Time Out publishes a list of venues offering a range of festive celebrations from super expensive dinners to gigs towards the end of November/ early December. Most of the good places do get booked up very quickly and also be prepared to pay a small fortune to access the venues.

If you do a search on the forum, you should be able to pull up a few of the older threads with recommendations for the past year or two. Aside from the price, most of the information would still be current as the various hotels tend to have more or less the same thing each year.


----------



## BedouGirl (Sep 15, 2011)

One of the biggest considerations for NYE is getting home. For example, if you live in The Marina and want to go to the fireworks at Burj Khalifa, you could end up spending three hours or more trying to get back.


----------



## Mr Rossi (May 16, 2009)

If last year was anything to go by - STAY IN!


----------



## TallyHo (Aug 21, 2011)

We've only spent one New Year's in Dubai, and that was the one 'cancelled' by Sheikh Mohammed for those who remember.

Camping in the dunes is popular with many expats. Private parties are also common.

Otherwise you have the usual hotel bashes and the fireworks.


----------



## loca (Feb 22, 2011)

From my last year experience, metro blocked with so many people in the Dubai Mall, traffic stock for HOURS on Sheik Zayed Road, taxis refusing to stop and pick anybody even though families with kids were showing 100dhs bill(S)...I will STAY IN! 

If you are going to host a 5min firework show do not advertise it as a "big deal", and if you do so, at least prepare for the massive amount of people...i.e. free or cheap organized shuttles, taxi only roads...


----------



## Mr Rossi (May 16, 2009)

Last year was pure farce, the tens of thousands of people heading for Dubai Mall shut down the entire city for hours and hours. All the pubs, clubs and restaurants that charged a huge mark up on the night were practically empty and offered no refunds to those who had bought tickets in advance. 

We live in the shadow of Burj Khalifa and the fireworks were very average, not worth sitting in your car for 5-6 hours for. The ones on the Palm/Burj Al Arab looked good but there were reports of people being stuck for 5-6 hours near the public beach there.
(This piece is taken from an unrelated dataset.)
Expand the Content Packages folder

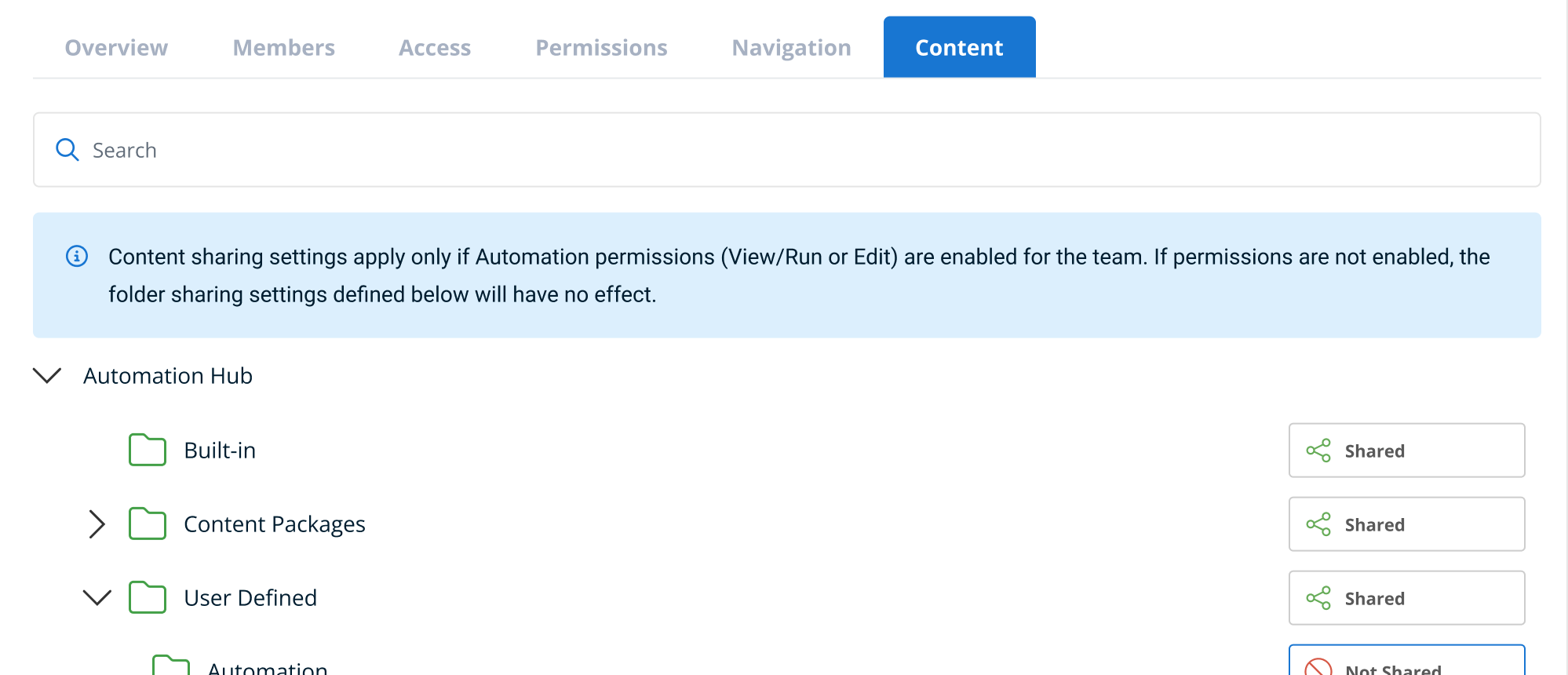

Like I said, stay in and go out on the 1st.


----------



## ccr (Jun 20, 2010)

Mr Rossi said:


> Last year was pure farce...


What a relief... For all of this year, I have been thinking that we missed a great party / fireworks doing our own backyard fire-pit party on New Year's Eve.
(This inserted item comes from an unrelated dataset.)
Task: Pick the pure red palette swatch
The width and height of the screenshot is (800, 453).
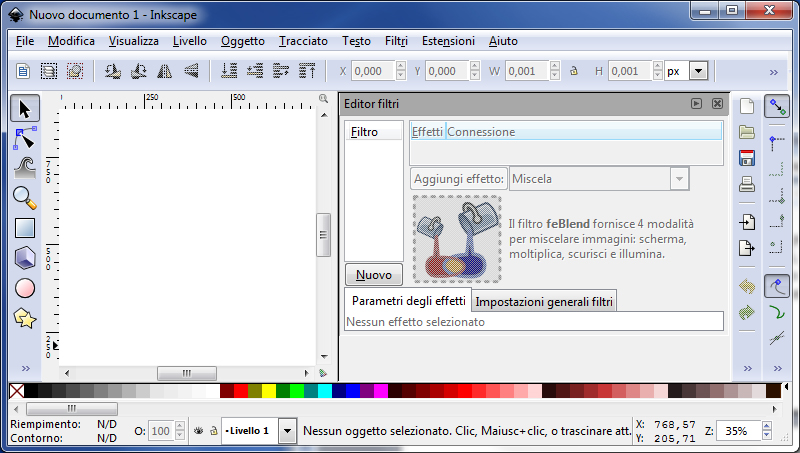Action: tap(240, 390)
Definitely will be camping or private party at home again this year.


----------



## NeoPhoenix (Oct 17, 2011)

Mr Rossi said:


> Last year was pure farce, the tens of thousands of people heading for Dubai Mall shut down the entire city for hours and hours. All the pubs, clubs and restaurants that charged a huge mark up on the night were practically empty and offered no refunds to those who had bought tickets in advance.
> 
> We live in the shadow of Burj Khalifa and the fireworks were very average, not worth sitting in your car for 5-6 hours for. The ones on the Palm/Burj Al Arab looked good but there were reports of people being stuck for 5-6 hours near the public beach there.
> 
> Like I said, stay in and go out on the 1st.


Well that settles my question on whether to go out on NYE.


----------



## ipshi (Jul 23, 2010)

Whoa Whoa!!

Like all Dubai experiences, there will ALWAYS be mixed reports!! We had a private dinner & then went & partied the night away at the Grand Habtoor where we had an awesome time. 

Keep travelling to a minimum and U will be fine  I went from Bur Dubai to Marina @ around 7 and reached there in 35-40 minutes. SO while I admit there were a lot of hangups, not everything was as dire as this bunch of grumpies seem to suggest!

Yes house parties are a good idea but not everyone can put it all together... Just keep an eye out by end of October/ early Nov and the good/great options will be available soon enough. 

there is a LOT of fun to be had inside & outside Dubai if you just plan a little ahead


----------



## Mr Rossi (May 16, 2009)

ipshi said:


> not everything was as dire as this bunch of grumpies seem to suggest!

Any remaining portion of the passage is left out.